| Problem description |
Swap "GUI agent" for "UI assistant" throughout the entries and reproduce the lines with nothing else altered.

| Dataset rows |
▽

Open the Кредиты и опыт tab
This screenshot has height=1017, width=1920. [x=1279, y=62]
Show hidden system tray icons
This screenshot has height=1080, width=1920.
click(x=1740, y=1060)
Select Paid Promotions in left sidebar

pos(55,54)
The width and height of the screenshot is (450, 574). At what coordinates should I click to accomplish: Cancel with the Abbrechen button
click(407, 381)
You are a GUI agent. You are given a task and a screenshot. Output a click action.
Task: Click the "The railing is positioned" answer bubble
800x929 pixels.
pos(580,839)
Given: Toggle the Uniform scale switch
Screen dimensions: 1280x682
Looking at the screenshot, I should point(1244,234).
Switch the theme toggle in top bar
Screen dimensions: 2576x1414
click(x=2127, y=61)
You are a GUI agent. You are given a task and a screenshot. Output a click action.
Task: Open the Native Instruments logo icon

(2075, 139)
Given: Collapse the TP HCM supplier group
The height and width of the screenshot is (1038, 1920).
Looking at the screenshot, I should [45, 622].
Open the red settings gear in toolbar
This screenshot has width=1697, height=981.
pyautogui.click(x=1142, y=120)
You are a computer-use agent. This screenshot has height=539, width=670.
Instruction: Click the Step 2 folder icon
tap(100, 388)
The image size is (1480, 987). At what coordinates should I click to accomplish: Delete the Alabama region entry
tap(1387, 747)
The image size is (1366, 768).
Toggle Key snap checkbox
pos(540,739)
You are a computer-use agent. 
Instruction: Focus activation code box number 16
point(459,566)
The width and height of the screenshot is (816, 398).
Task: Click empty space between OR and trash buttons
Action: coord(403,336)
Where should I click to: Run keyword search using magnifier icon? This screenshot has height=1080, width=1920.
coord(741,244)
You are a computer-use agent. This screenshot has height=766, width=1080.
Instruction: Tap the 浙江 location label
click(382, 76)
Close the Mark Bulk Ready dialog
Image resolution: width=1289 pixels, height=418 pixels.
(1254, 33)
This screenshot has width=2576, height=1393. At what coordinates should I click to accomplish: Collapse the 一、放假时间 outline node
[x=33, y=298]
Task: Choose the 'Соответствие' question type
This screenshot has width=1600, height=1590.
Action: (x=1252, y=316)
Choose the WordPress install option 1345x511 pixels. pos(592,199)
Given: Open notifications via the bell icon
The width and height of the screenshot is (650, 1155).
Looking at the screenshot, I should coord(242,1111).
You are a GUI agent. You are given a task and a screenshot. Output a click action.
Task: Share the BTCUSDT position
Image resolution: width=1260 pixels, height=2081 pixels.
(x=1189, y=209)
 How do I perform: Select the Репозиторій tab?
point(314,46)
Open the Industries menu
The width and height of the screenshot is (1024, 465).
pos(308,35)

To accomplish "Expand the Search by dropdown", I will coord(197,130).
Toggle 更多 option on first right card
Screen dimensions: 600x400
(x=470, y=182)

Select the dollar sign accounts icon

△

| Reply |
Open the Кредиты и опыт tab
This screenshot has height=1017, width=1920. [x=1279, y=62]
Show hidden system tray icons
This screenshot has height=1080, width=1920.
click(x=1740, y=1060)
Select Paid Promotions in left sidebar

pos(55,54)
The width and height of the screenshot is (450, 574). At what coordinates should I click to accomplish: Cancel with the Abbrechen button
click(407, 381)
You are a UI assistant. You are given a task and a screenshot. Output a click action.
Task: Click the "The railing is positioned" answer bubble
800x929 pixels.
pos(580,839)
Given: Toggle the Uniform scale switch
Screen dimensions: 1280x682
Looking at the screenshot, I should point(1244,234).
Switch the theme toggle in top bar
Screen dimensions: 2576x1414
click(x=2127, y=61)
You are a UI assistant. You are given a task and a screenshot. Output a click action.
Task: Open the Native Instruments logo icon

(2075, 139)
Given: Collapse the TP HCM supplier group
The height and width of the screenshot is (1038, 1920).
Looking at the screenshot, I should [45, 622].
Open the red settings gear in toolbar
This screenshot has width=1697, height=981.
pyautogui.click(x=1142, y=120)
You are a computer-use agent. This screenshot has height=539, width=670.
Instruction: Click the Step 2 folder icon
tap(100, 388)
The image size is (1480, 987). At what coordinates should I click to accomplish: Delete the Alabama region entry
tap(1387, 747)
The image size is (1366, 768).
Toggle Key snap checkbox
pos(540,739)
You are a computer-use agent. 
Instruction: Focus activation code box number 16
point(459,566)
The width and height of the screenshot is (816, 398).
Task: Click empty space between OR and trash buttons
Action: coord(403,336)
Where should I click to: Run keyword search using magnifier icon? This screenshot has height=1080, width=1920.
coord(741,244)
You are a computer-use agent. This screenshot has height=766, width=1080.
Instruction: Tap the 浙江 location label
click(382, 76)
Close the Mark Bulk Ready dialog
Image resolution: width=1289 pixels, height=418 pixels.
(1254, 33)
This screenshot has width=2576, height=1393. At what coordinates should I click to accomplish: Collapse the 一、放假时间 outline node
[x=33, y=298]
Task: Choose the 'Соответствие' question type
This screenshot has width=1600, height=1590.
Action: (x=1252, y=316)
Choose the WordPress install option 1345x511 pixels. pos(592,199)
Given: Open notifications via the bell icon
The width and height of the screenshot is (650, 1155).
Looking at the screenshot, I should coord(242,1111).
You are a UI assistant. You are given a task and a screenshot. Output a click action.
Task: Share the BTCUSDT position
Image resolution: width=1260 pixels, height=2081 pixels.
(x=1189, y=209)
 How do I perform: Select the Репозиторій tab?
point(314,46)
Open the Industries menu
The width and height of the screenshot is (1024, 465).
pos(308,35)

To accomplish "Expand the Search by dropdown", I will coord(197,130).
Toggle 更多 option on first right card
Screen dimensions: 600x400
(x=470, y=182)

Select the dollar sign accounts icon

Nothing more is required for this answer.